Avista Corp. on Dec. 23 filed a request with the Washington Utilities and Transportation Commission to reconsider Avista Utilities' requests to increase its electric and gas rates.
The utility previously applied to increase its electric rates 7.6% to raise $38.6 million in additional revenue and to increase its natural gas rates by 2.8% for $4.4 million in additional revenue, effective Jan. 1, 2017.
In its decision, the Commission ruled that Avista did not demonstrate that the company's current revenue is insufficient for covering costs and providing the opportunity to earn a reasonable return during the 2017 rate period and the CapEx and increased operating costs are both necessary and immediate.
In the reconsideration filing, Avista said that the commission staff agrees that current rates are not sufficient, revenue adjustment is necessary to cover the gap in the growth in costs and sales revenue as costs associated with the growth in rate base and operating expenses are growing at a faster pace than retail sales.

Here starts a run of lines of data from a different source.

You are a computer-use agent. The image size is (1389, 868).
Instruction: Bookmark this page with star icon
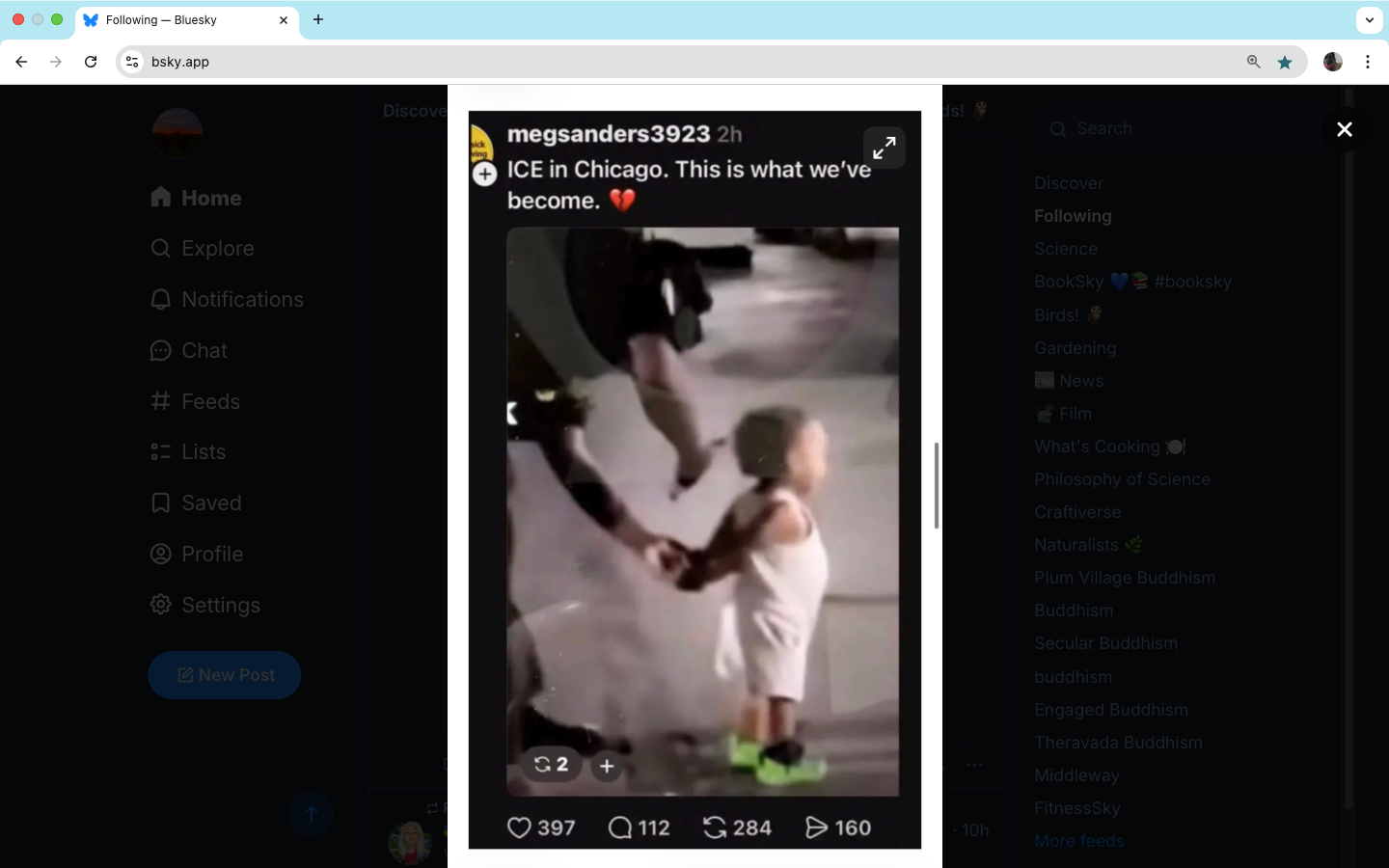click(1285, 62)
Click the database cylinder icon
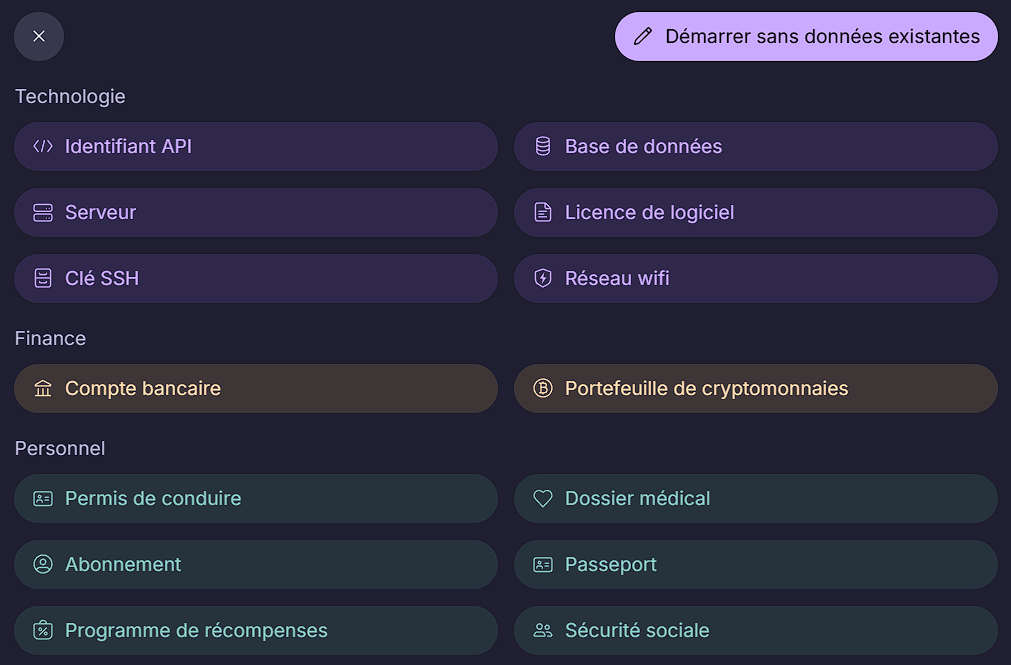Viewport: 1011px width, 665px height. coord(543,147)
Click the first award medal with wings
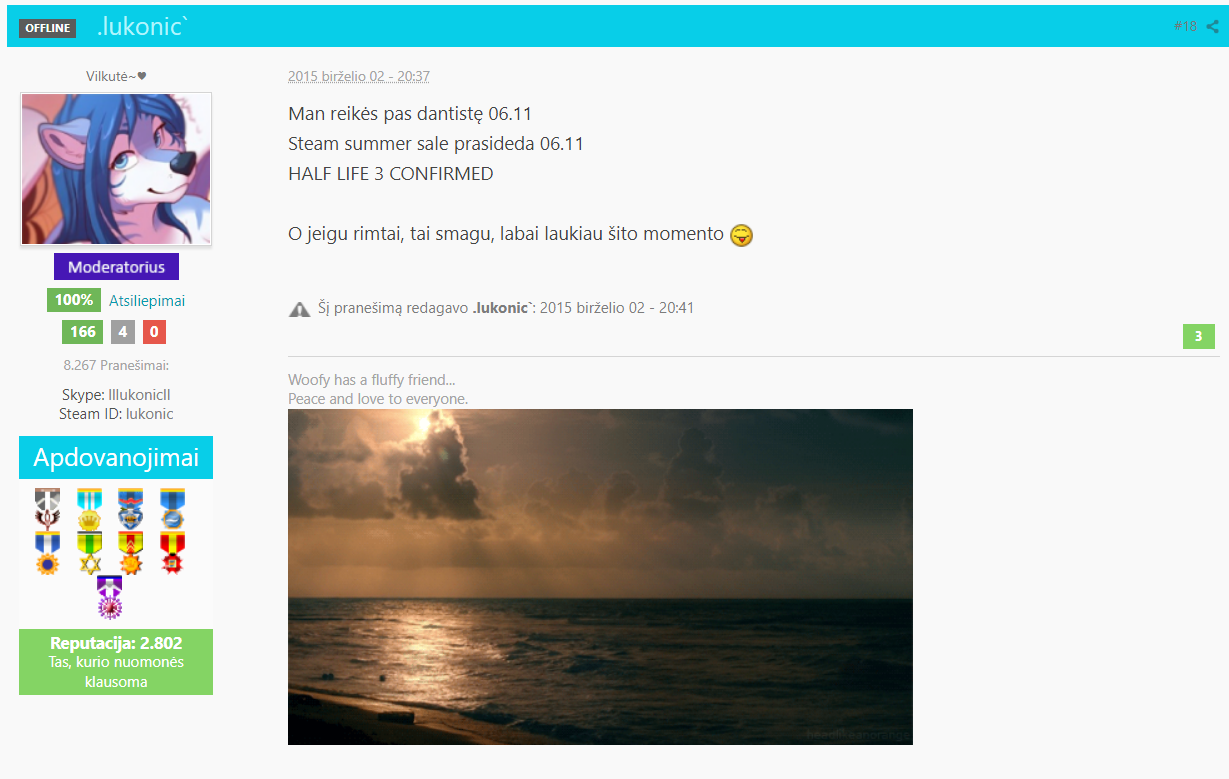This screenshot has height=779, width=1229. (47, 507)
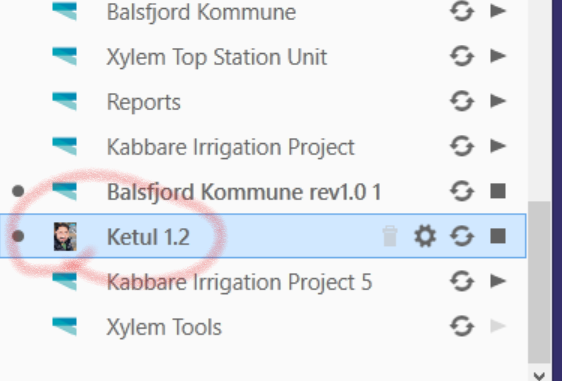Viewport: 562px width, 381px height.
Task: Play Kabbare Irrigation Project
Action: pyautogui.click(x=498, y=146)

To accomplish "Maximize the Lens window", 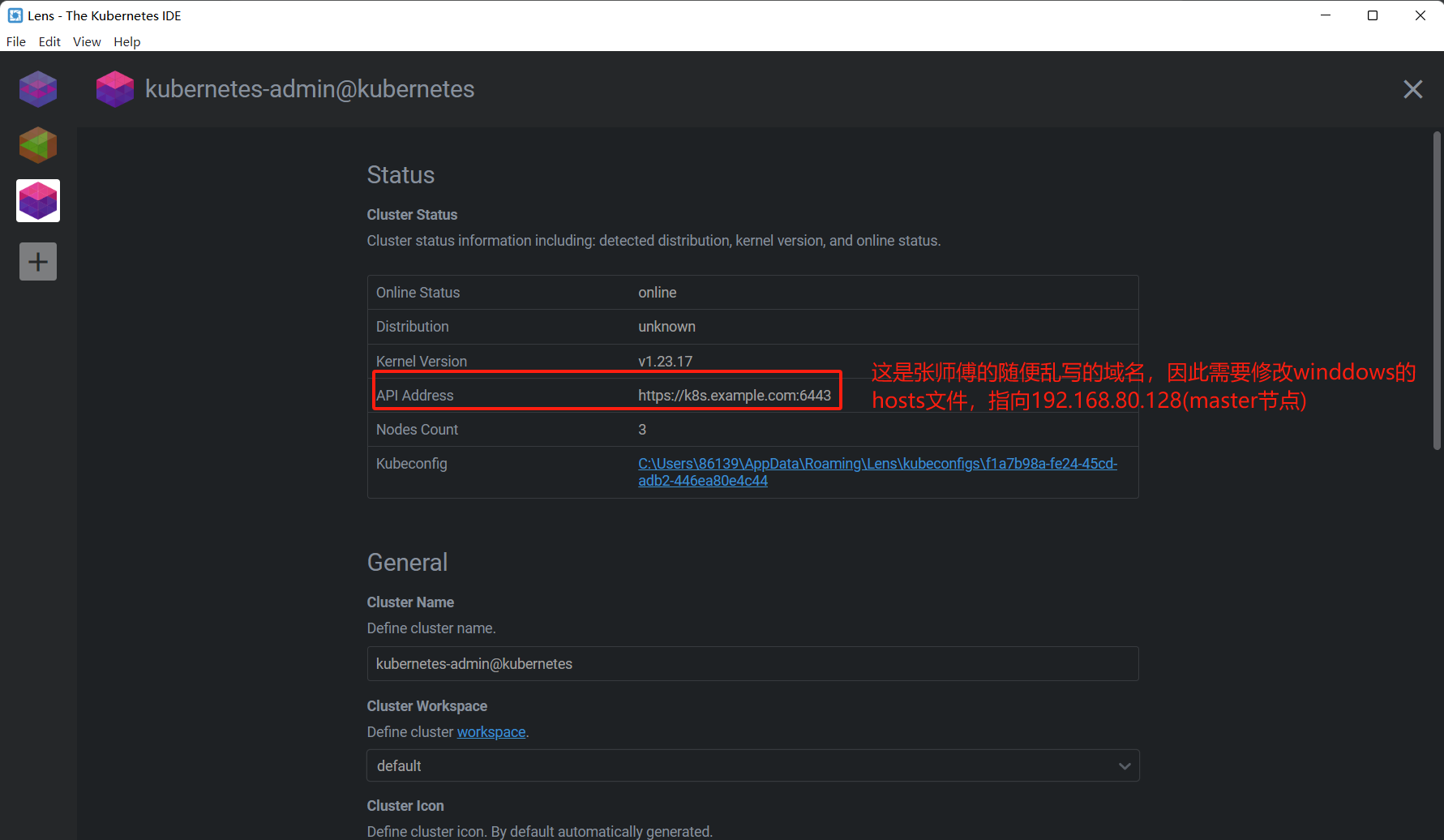I will pos(1373,15).
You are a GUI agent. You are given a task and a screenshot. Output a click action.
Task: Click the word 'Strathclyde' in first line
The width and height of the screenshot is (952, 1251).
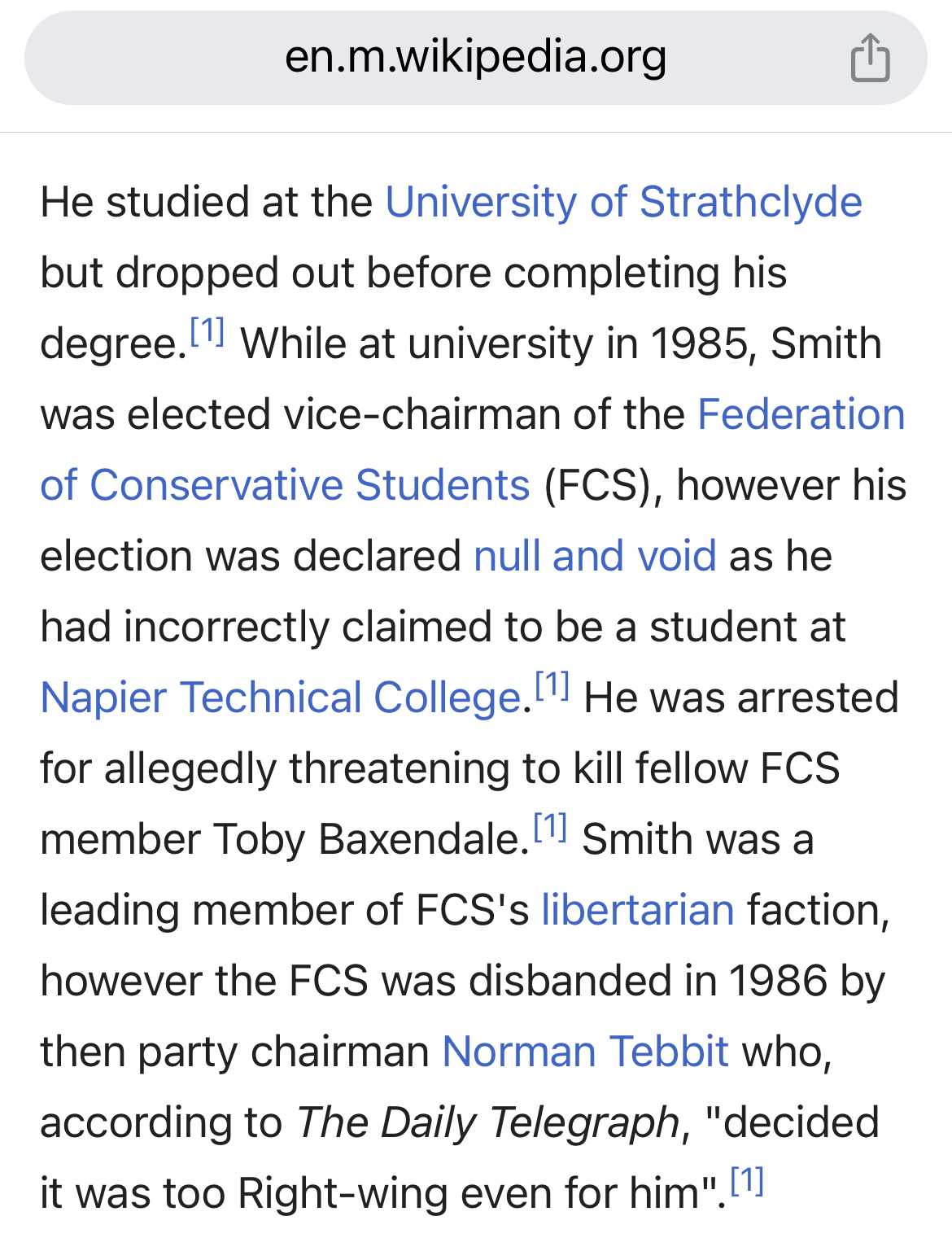point(750,202)
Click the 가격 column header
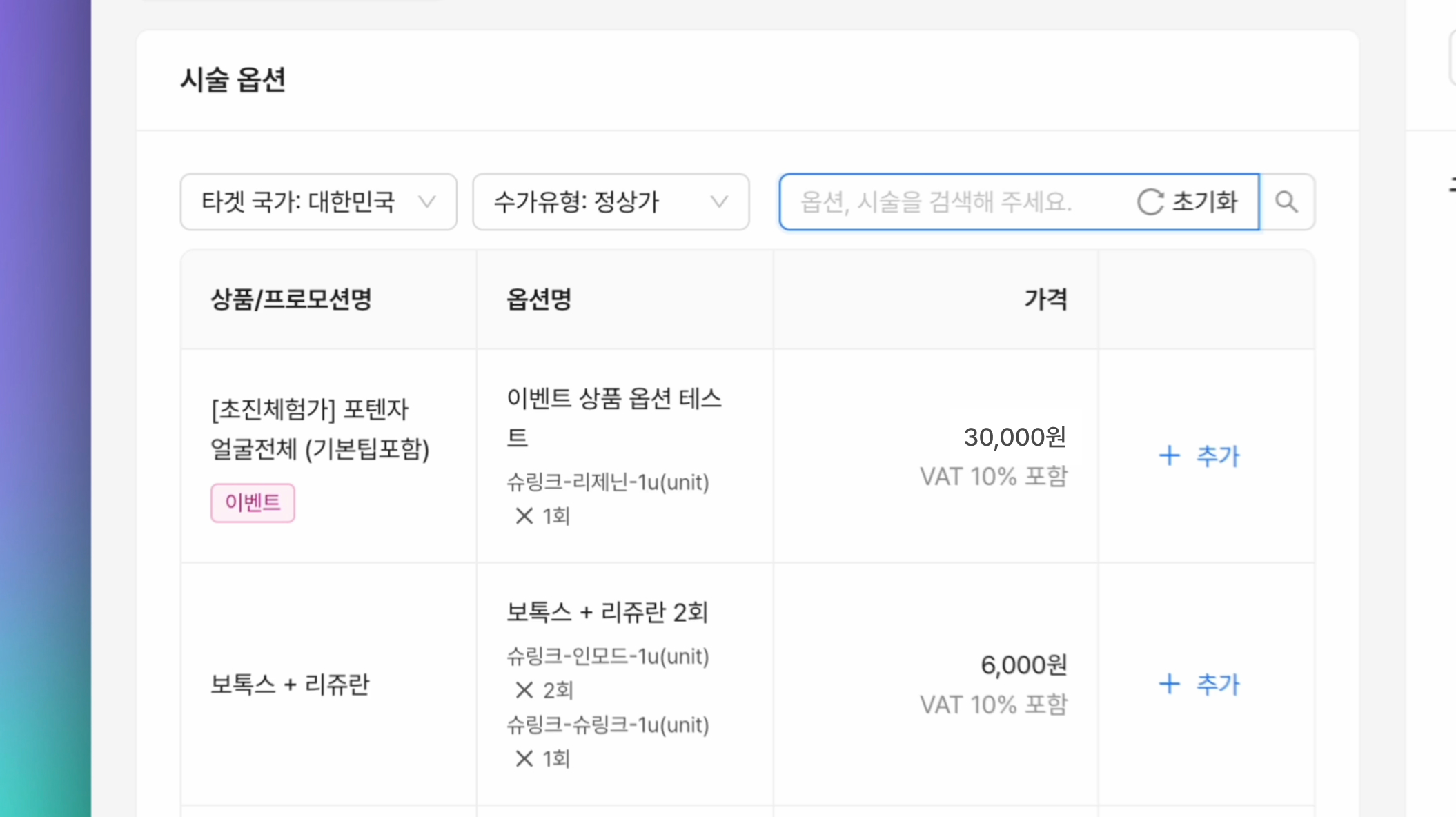Screen dimensions: 1456x817 pyautogui.click(x=1045, y=299)
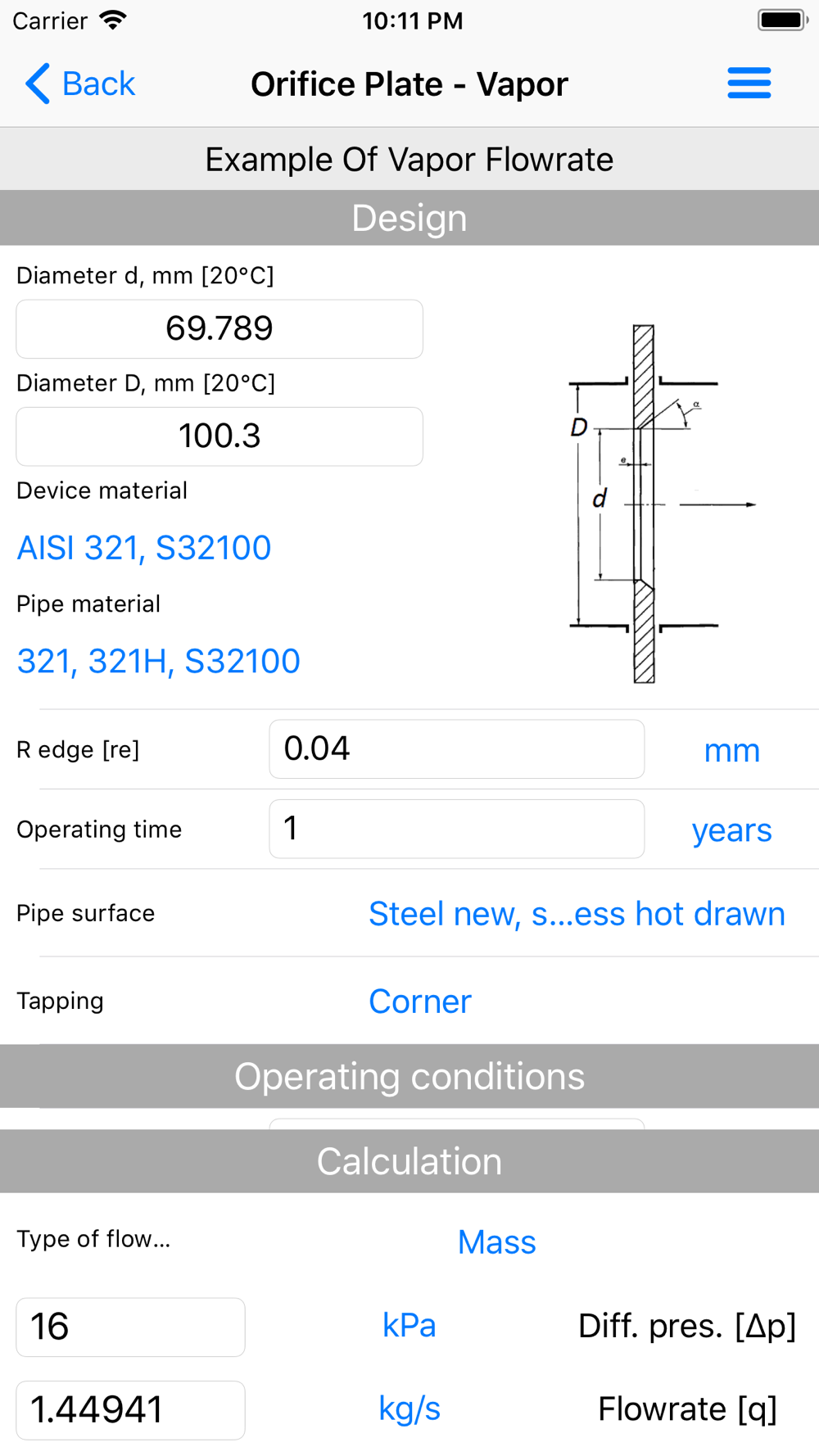Tap the Back chevron icon
The height and width of the screenshot is (1456, 819).
pos(38,84)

Avista further declared that the capital projects and operating expenses included in the case are necessary in the time frame proposed in order for the company to provide safe and reliable service to customers, the staff acknowledged that all studies and analyses consistent with prior practices of the regulators were provided by the company.
The regulators have 20 days to either deny reconsideration or extend the time for its deliberation. If the commission grants reconsideration, it may deliver a decision revising or affirming its previous order.